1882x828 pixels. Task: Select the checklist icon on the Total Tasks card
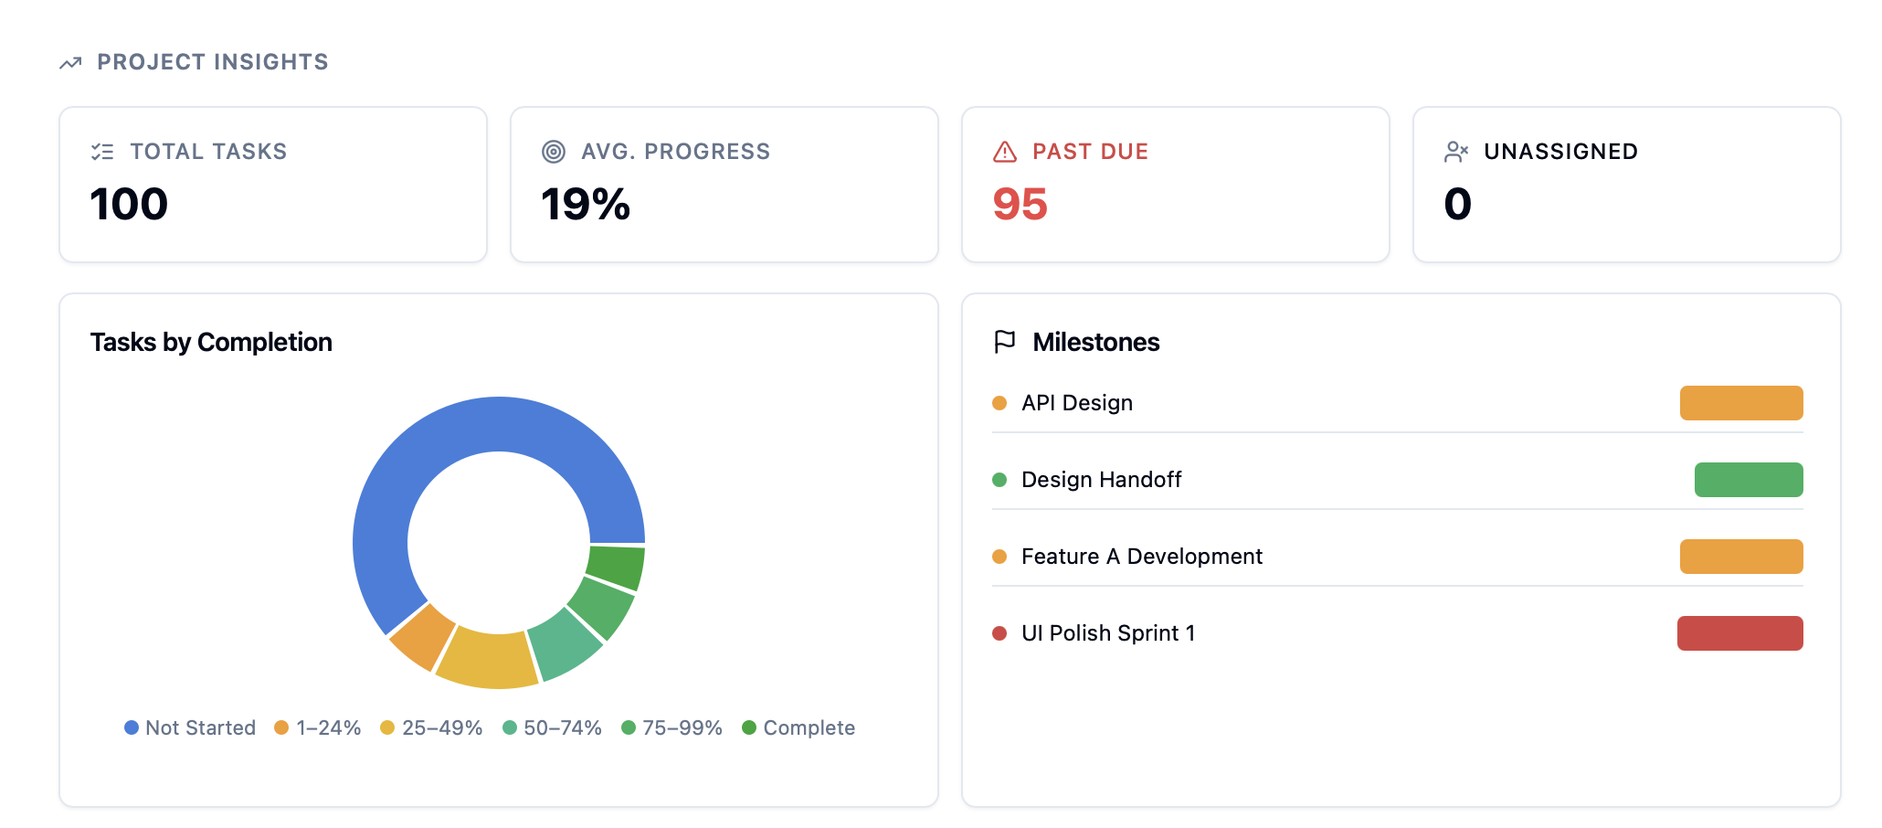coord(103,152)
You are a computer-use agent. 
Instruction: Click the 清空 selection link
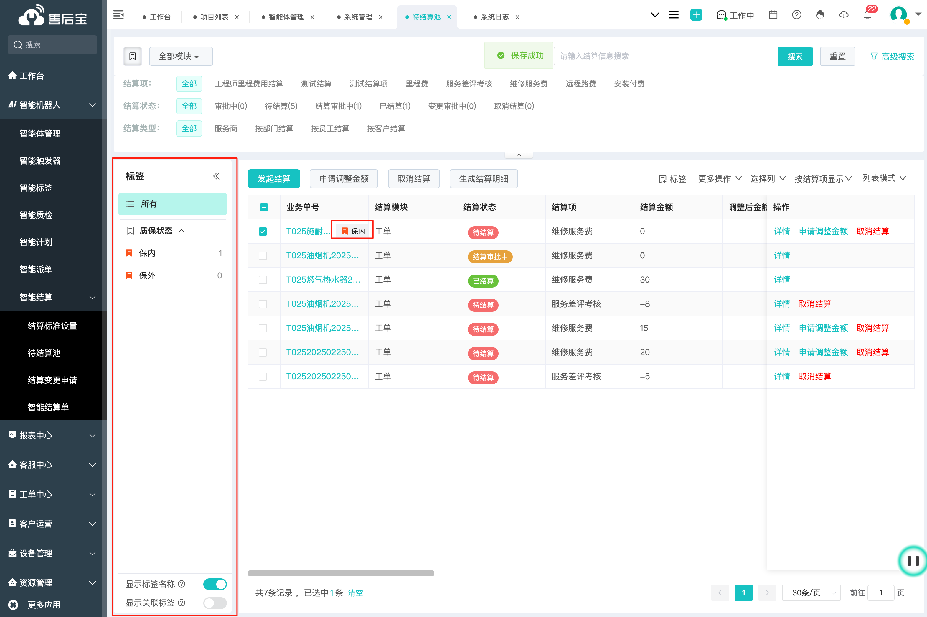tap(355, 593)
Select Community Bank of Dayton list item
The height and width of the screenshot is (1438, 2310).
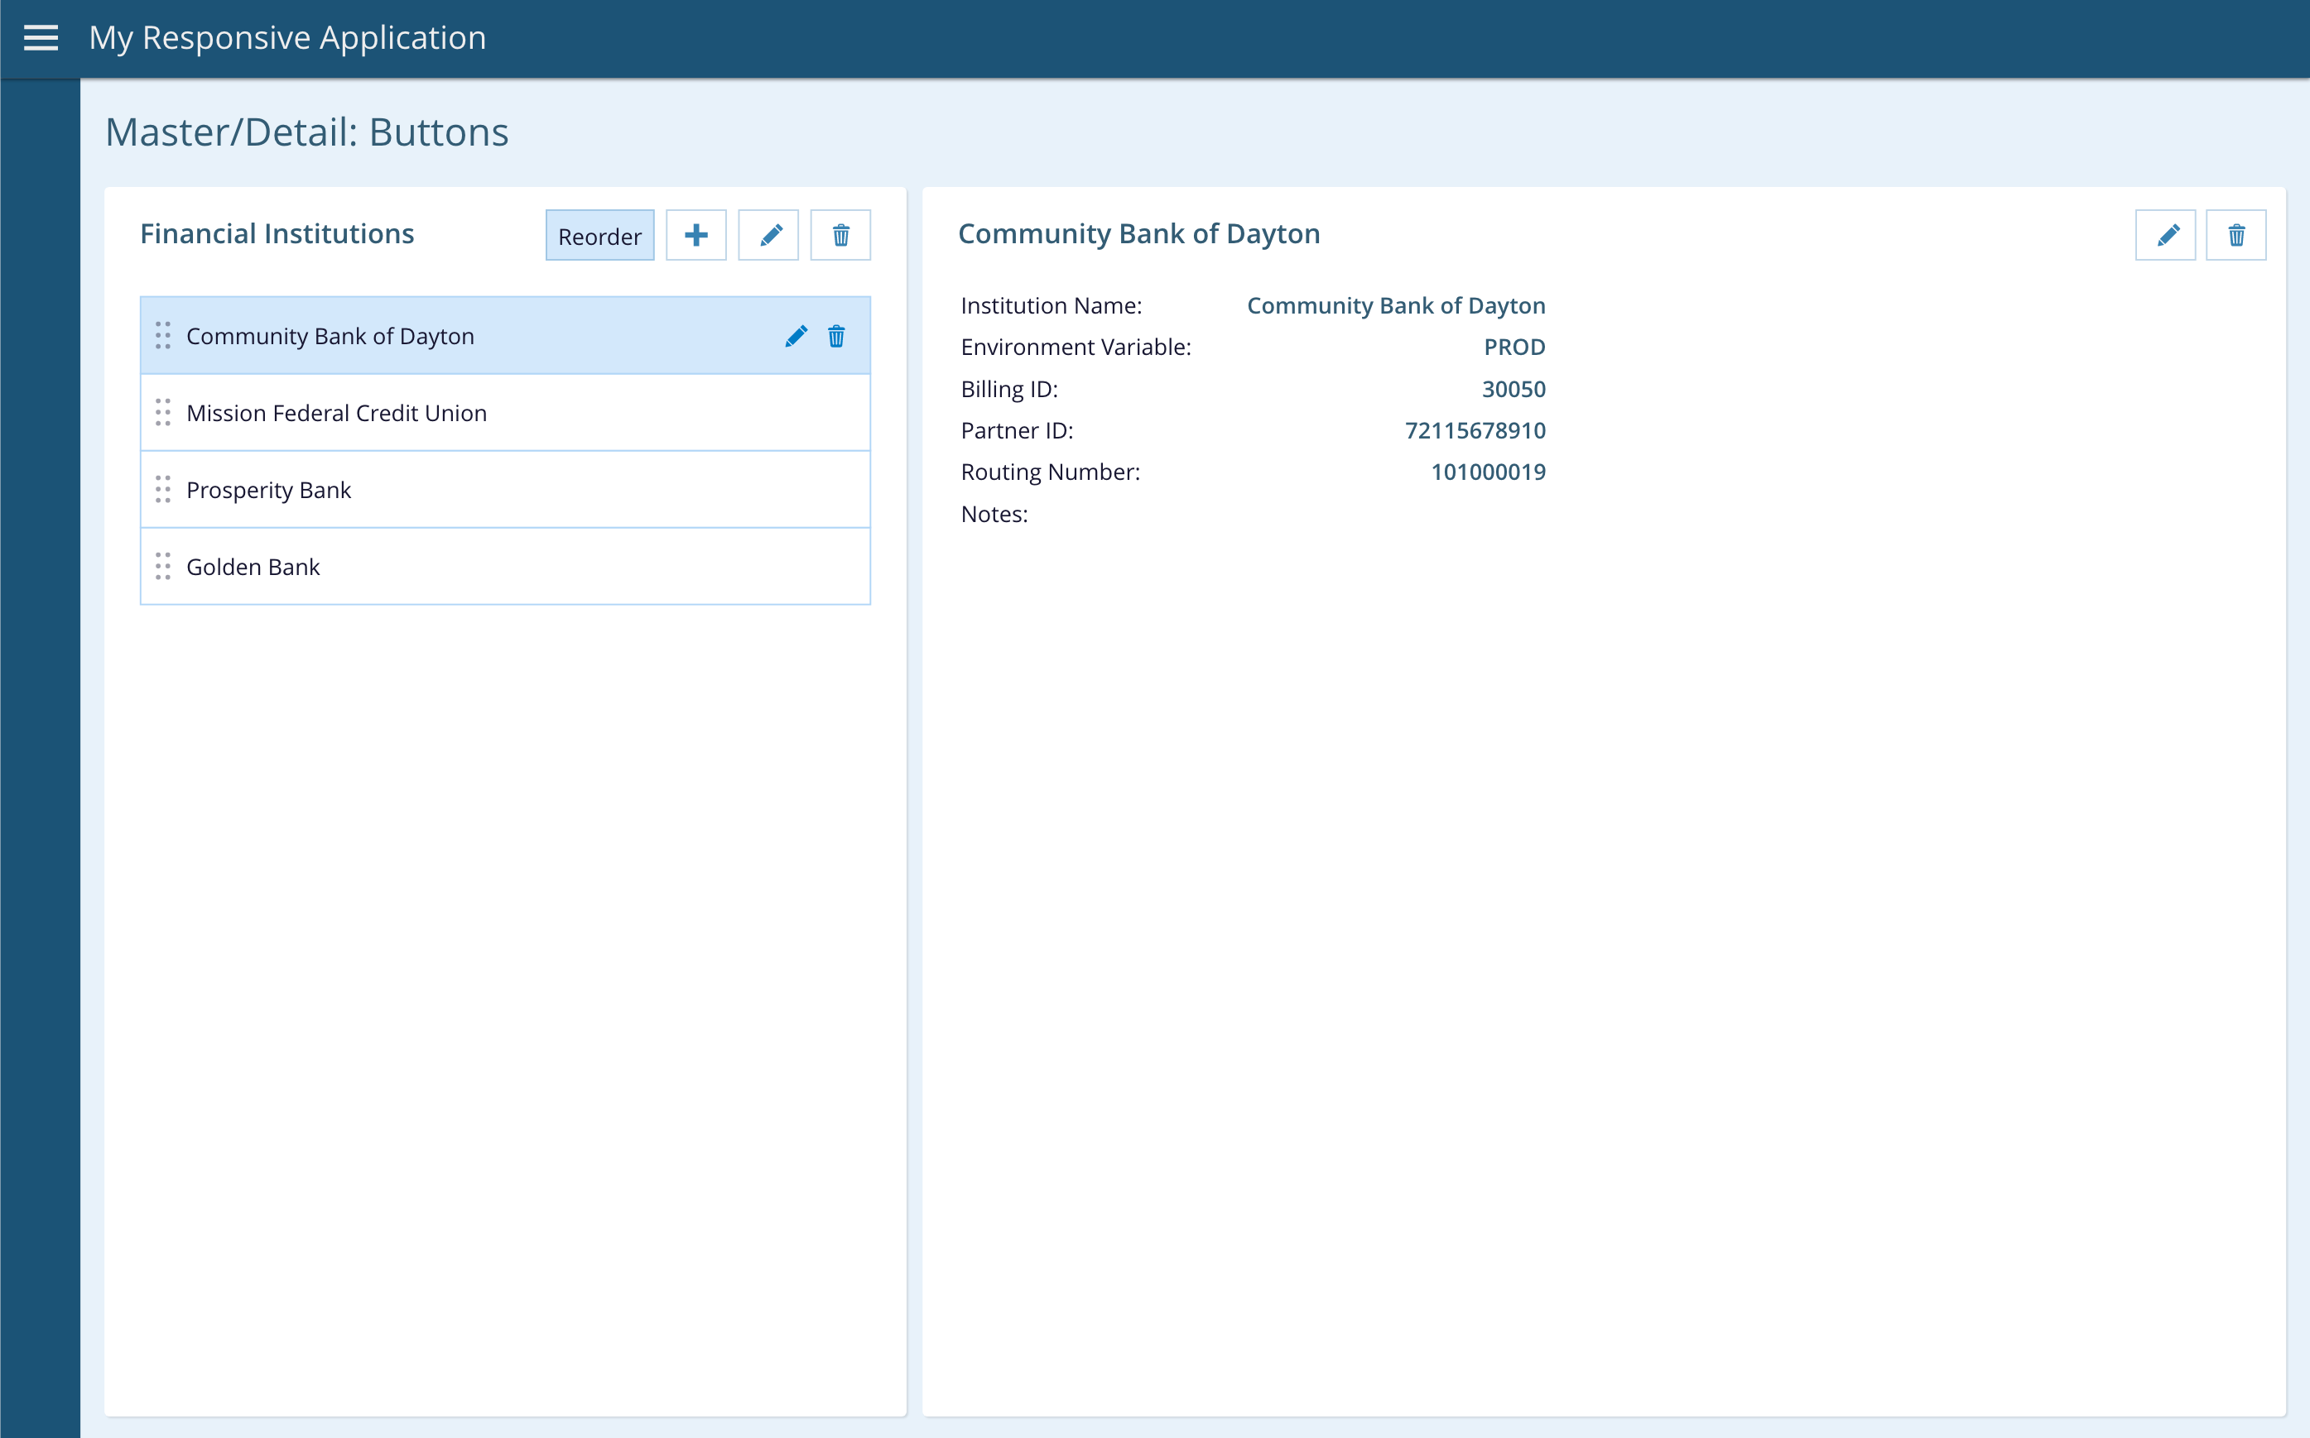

■ ■ ■

**Work to be completed**
At the line containing "You are a computer-use agent.", begin reproducing the entries word for word, and continue through their last line. Leave out the pictures.

**Answer to this task**
You are a computer-use agent. 
Instruction: Click the 清空 selection link
tap(355, 593)
Select Community Bank of Dayton list item
The height and width of the screenshot is (1438, 2310).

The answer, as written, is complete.